A mysterious poster using the alias Changjia or Long Sword suggested, “Buy Bitcoins, take care of the record, don’t pay attention to the 6,000 yuan, and wait to see what happens after five years.”
A Bitcoin’s price in 2011 was around $3, and the price hit $20,000 at the end of 2017, topping all the investment bets globally.
Liu Zhipeng is the person who made the Bitcoin prediction five years ago on Zhihu. The comment made him a Bitcoin guru in cryptocurrency trading circles.
Born in Central China’s Hunan Province, Liu became a geological engineer in the government after obtaining his master’s degree. But he says he did not enjoy one day of his work. Writing science fiction became his whole world. Liu grew fascinated with Bitcoin in his attempt to find inspiration for his fiction.

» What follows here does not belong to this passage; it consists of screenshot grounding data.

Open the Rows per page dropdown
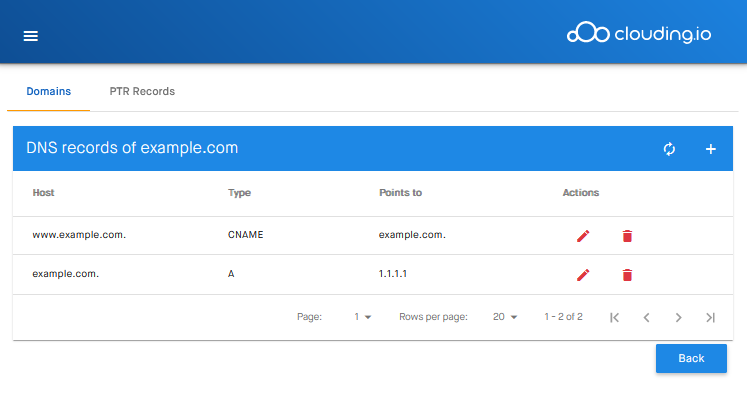This screenshot has height=405, width=747. click(x=505, y=317)
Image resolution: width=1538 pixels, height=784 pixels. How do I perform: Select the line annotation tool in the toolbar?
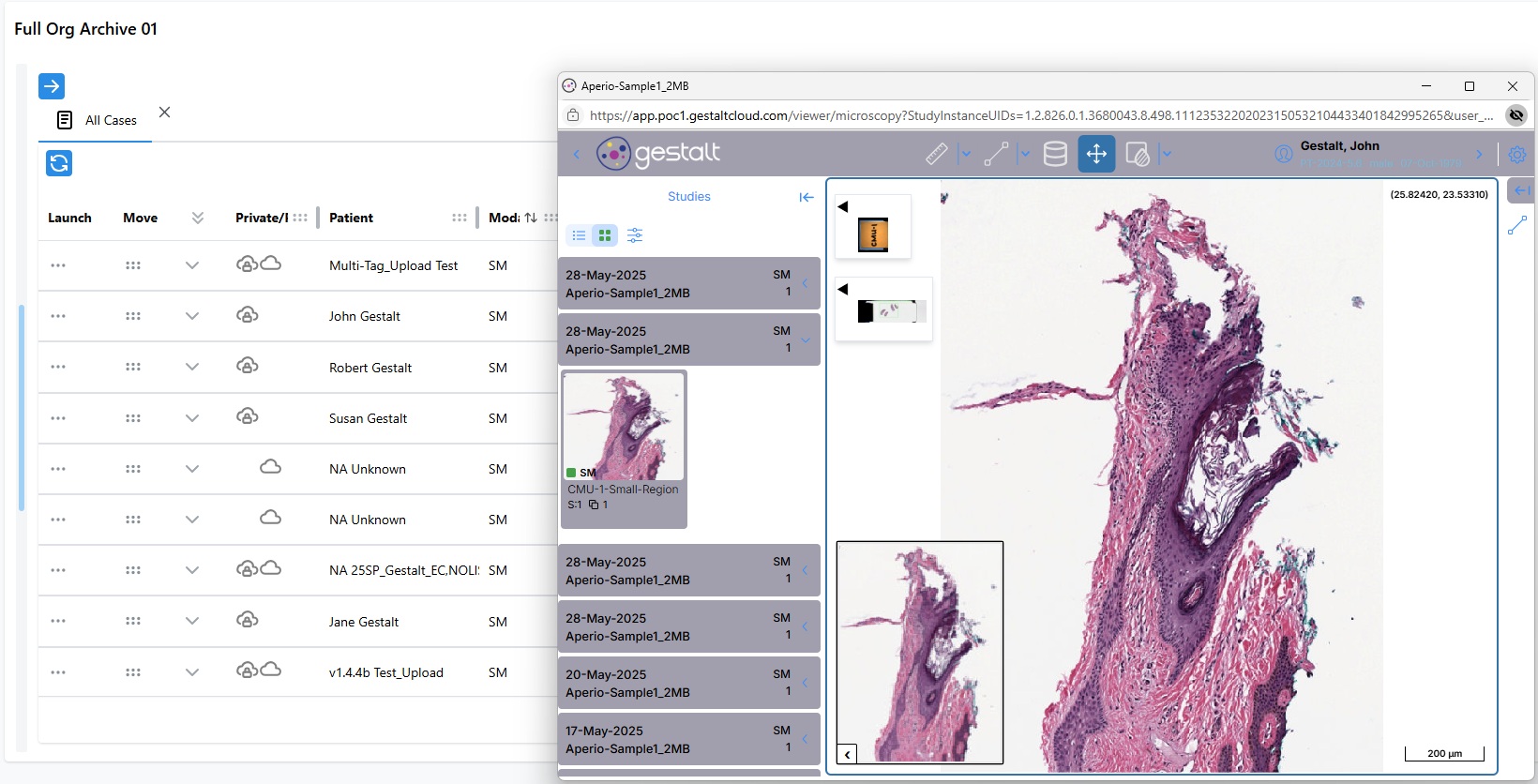996,154
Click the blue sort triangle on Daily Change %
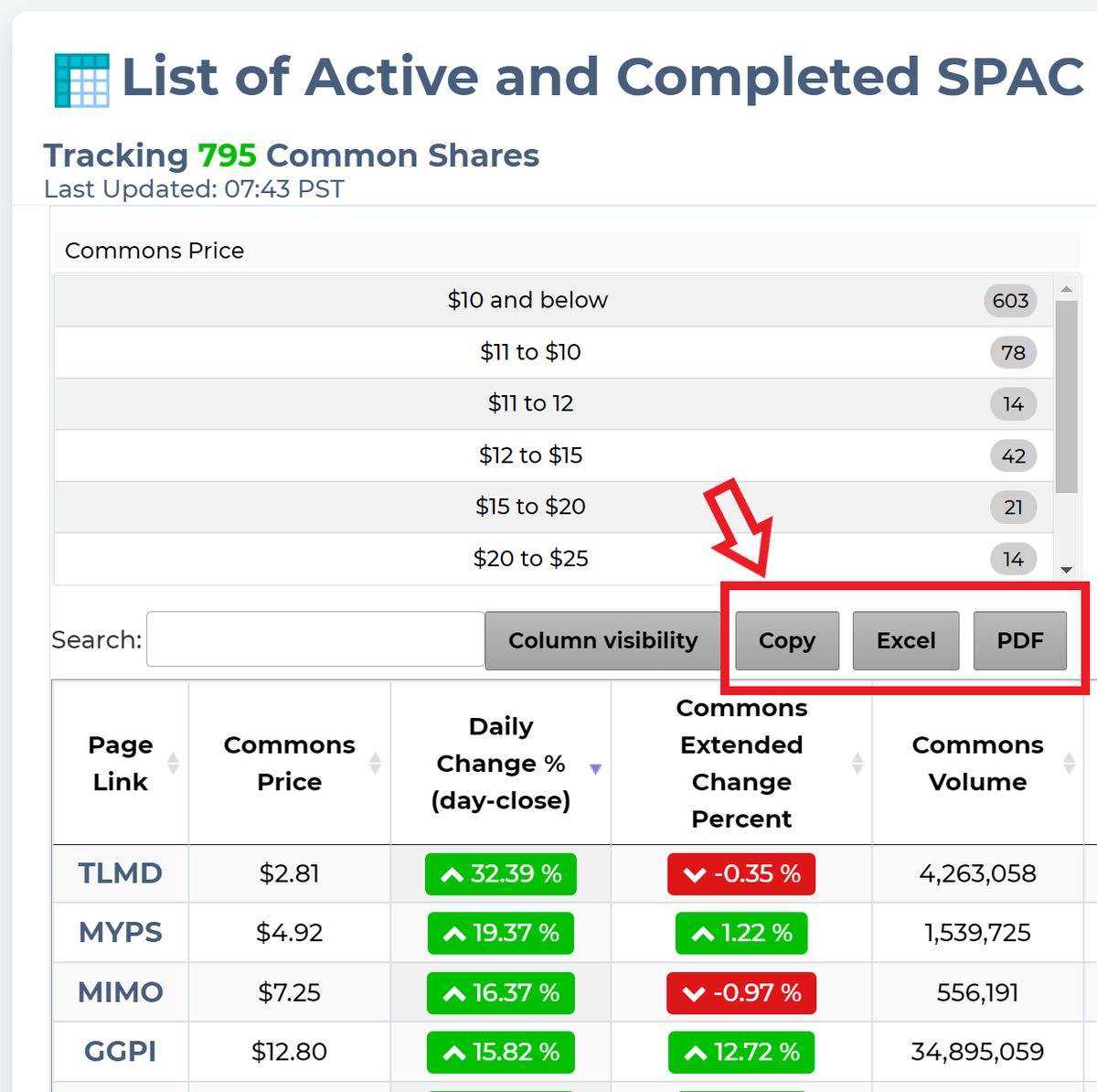This screenshot has width=1097, height=1092. 596,768

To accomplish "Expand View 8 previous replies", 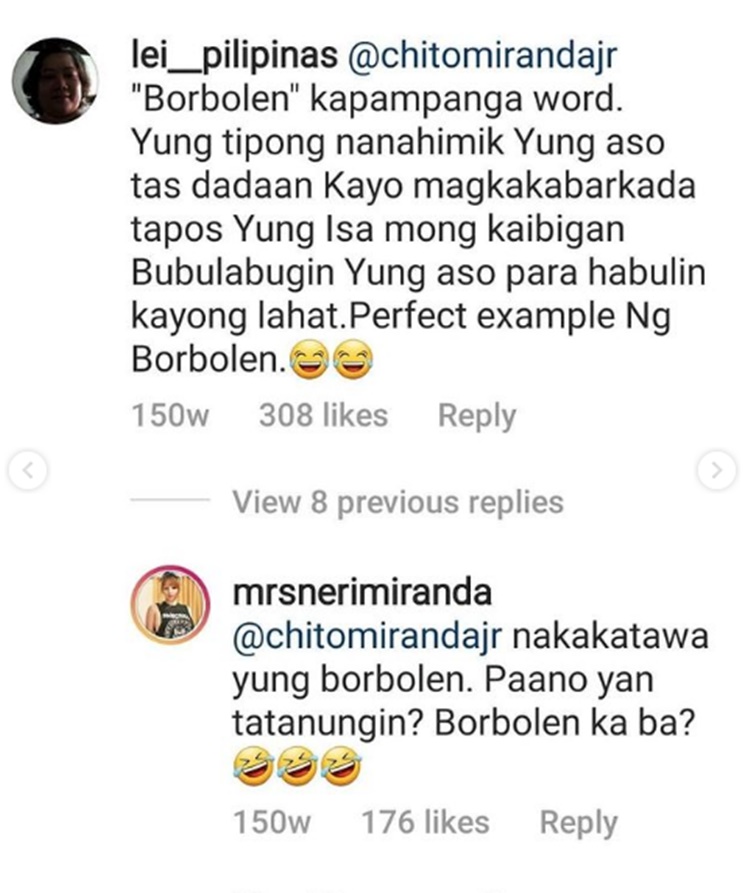I will 397,502.
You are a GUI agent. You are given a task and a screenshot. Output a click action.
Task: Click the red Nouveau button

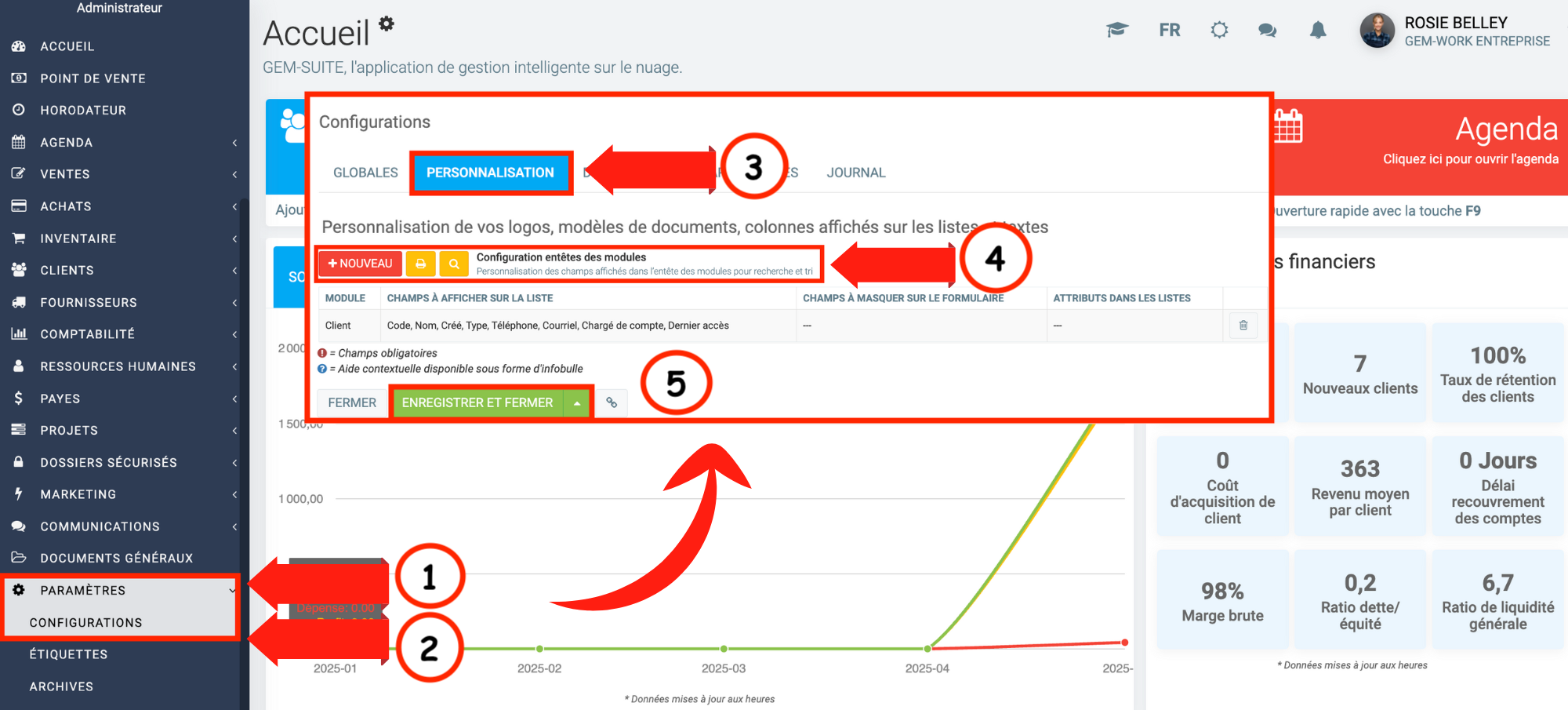click(361, 264)
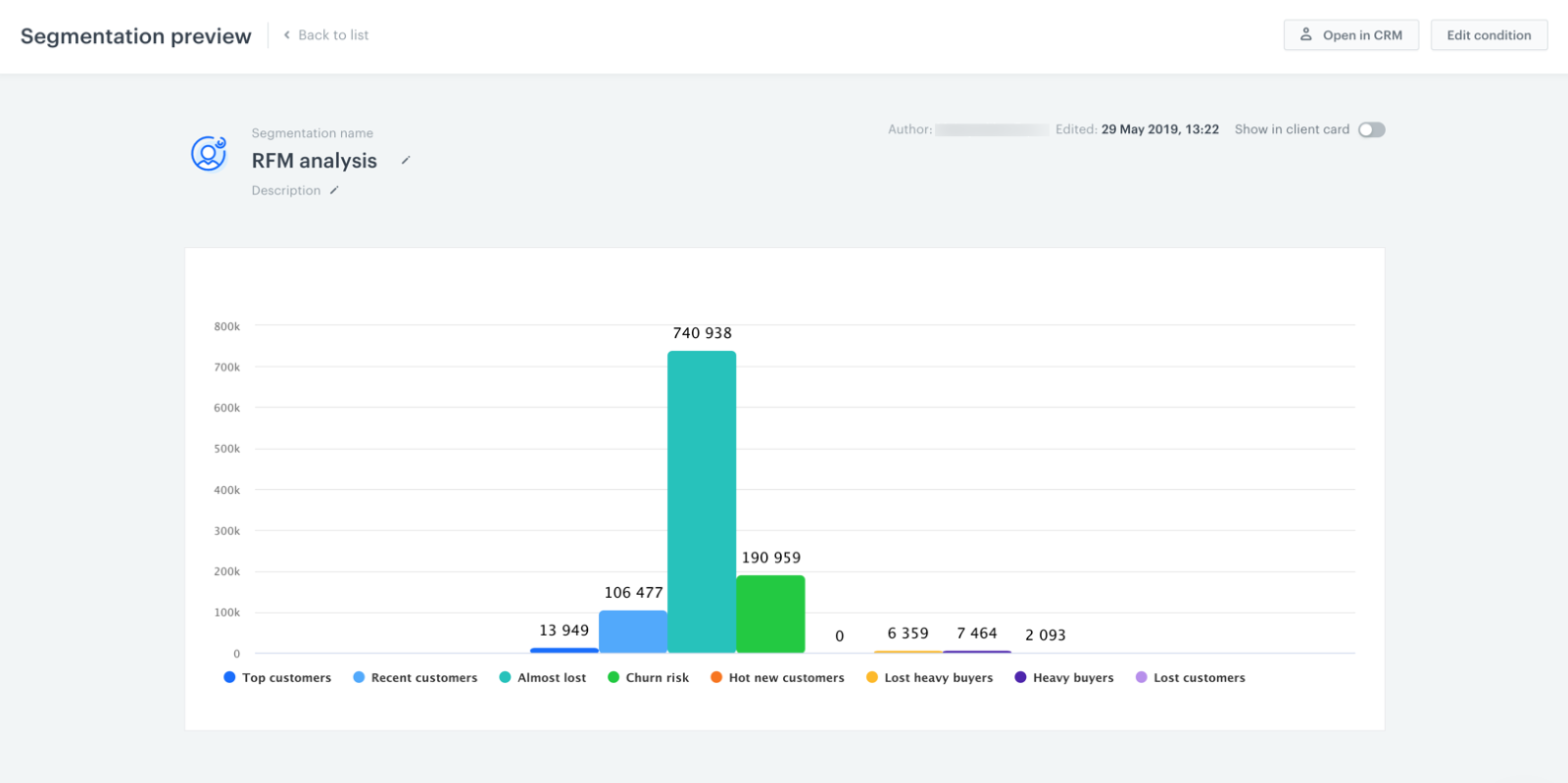The width and height of the screenshot is (1568, 783).
Task: Click the Back to list chevron arrow
Action: click(287, 35)
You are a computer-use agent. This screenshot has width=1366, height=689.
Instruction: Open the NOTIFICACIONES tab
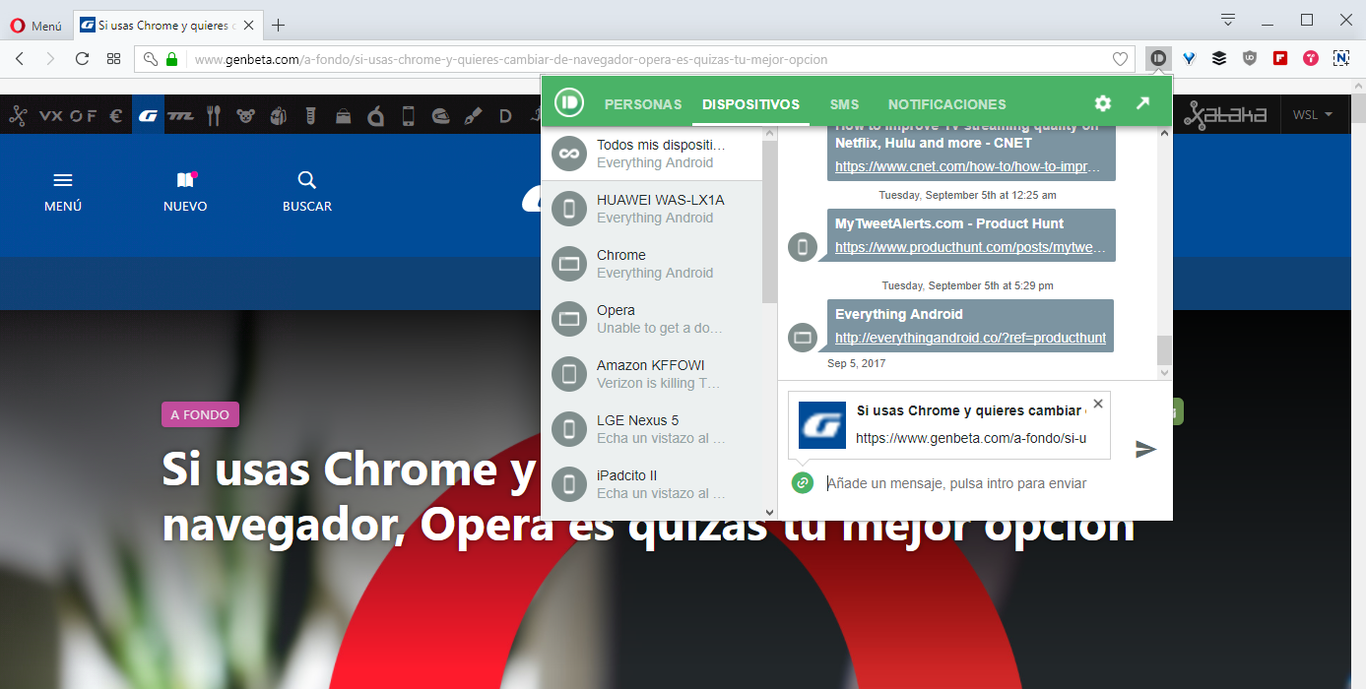tap(946, 103)
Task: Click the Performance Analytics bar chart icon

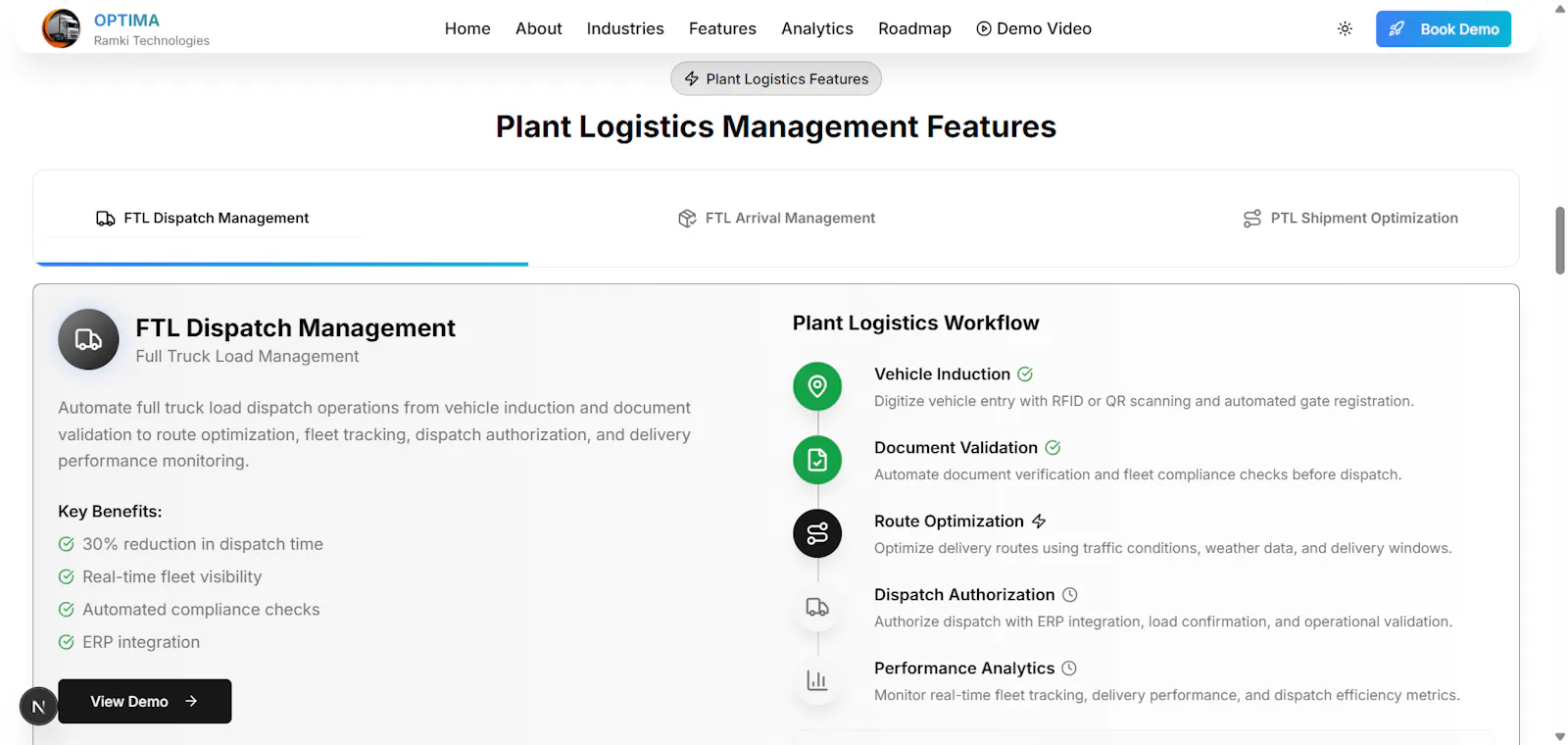Action: point(817,680)
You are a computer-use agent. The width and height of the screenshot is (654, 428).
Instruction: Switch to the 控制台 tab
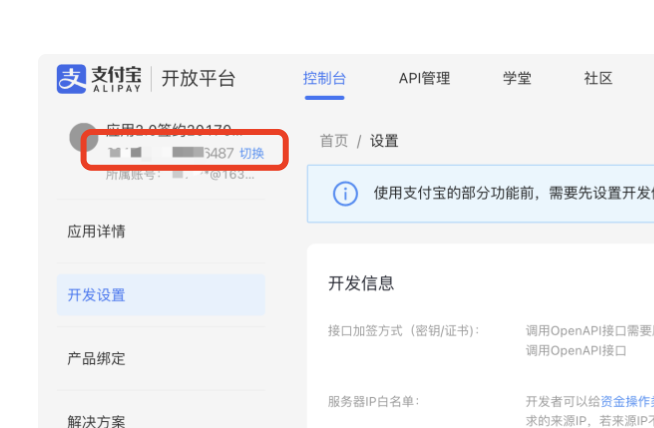tap(324, 79)
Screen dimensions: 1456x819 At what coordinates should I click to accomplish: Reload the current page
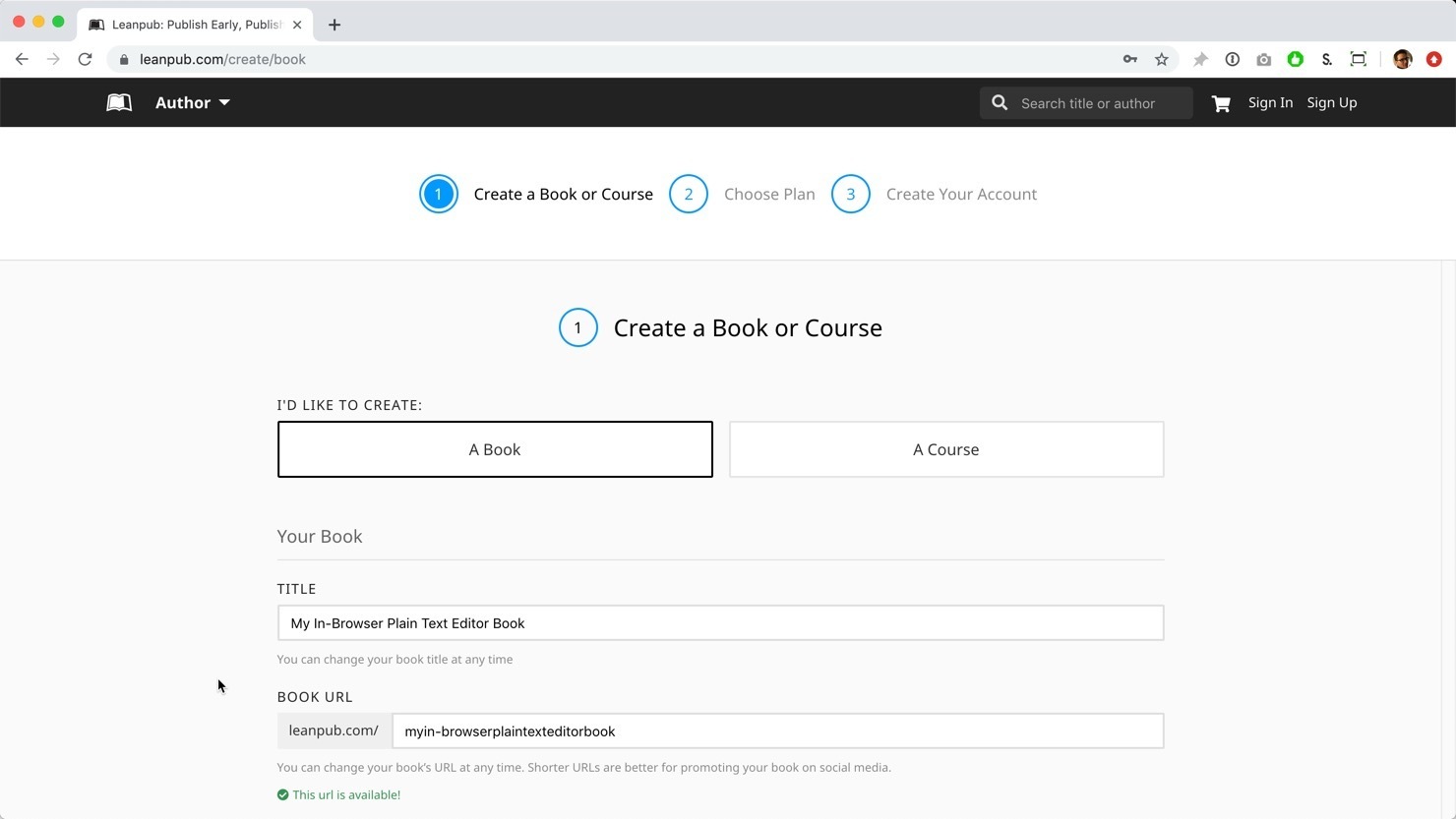(x=86, y=59)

With the pen name of Changjia, Liu has won the Yinhe Award (Galaxy Award), the top Chinese science fiction award, for three consecutive years.
Looking back, it is not hard to see 2013 was the initial year of China’s new technology era. The number of users of China’s now-ubiquitous social media service WeChat doubled, and the introduction of high-speed 4G data marked the arrival of the mobile internet era. The time was right for cryptocurrencies.
In 2013, Liu and a friend wrote the first book in China about Bitcoin.
In November 2013, Bitcoin’s price broke $1,000. Those first Chinese investors never anticipated their Bitcoin would increase in value by 100 times in several months. Bitcoin was worth only $10 in the beginning of the year.
A month later, the price of Bitcoin plunged to $2 following China’s central bank’s denial of Bitcoin’s attribute as a currency.
Most investors sold out their holdings to avoid further loss. But Liu decided to go against the trend. He insisted on not selling a single Bitcoin. On the contrary, he even spent a year’s salary worth of savings to buy more. The decision caused him big losses financially and hurt his passion for Bitcoin.
The market warmed up again in 2014, and some Bitcoin-related companies started by his friends secured funding. This gave Liu the momentum to resign from his government job and set up his own website, 8btc. com, in 2014. After obtaining financing for his company, Liu translated and published articles related to Bitcoin and blockchain. Soon, Wu Jihan, founder of Bitmain, also a big name in the Bitcoin community, joined with Liu in preaching their know-how about Bitcoin and blockchain.
“At that time, few people knew about blockchain, and he’s like a bosom friend to me,” Liu said, cyzone. cn, a website for start-ups, reported. Wu is the first person who translated Satoshi Nakamoto’s Bitcoin white paper into Chinese at the end of 2011, enlightening more Chinese people about the opportunities presented by Bitcoin.
Tokyo-based MT.Gox, the world’s biggest Bitcoin exchange, stopped its trading in 2014 and declared bankruptcy. Its servers had been hacked, and 850,000 Bitcoins stolen. The price of Bitcoin dropped sharply from $266 to $45. Liu hung in, even as many other blockchain websites and media firms changed their focus or declared bankruptcy.
Liu calls Bitcoin blockchain 1.0 because it is a non-circulated asset. Blockchain 2.0 is represented by Ethereum, which has more advanced features and is easier to trade. Liu wants to develop blockchain 3.0. In the first half of 2017, his company launched the development of Bytom, a blockchain protocol, and its smart contract will be released soon.
The surge in Bitcoin prices in 2007 was widely seen as a sign of an embrace of blockchain technology in China. But Liu never acted rashly and followed others blindly.
He said he wants to make his company an “anti-fragile” company, resistant to the ups and downs of the volatile cryptocurrency market that he believes represents the future.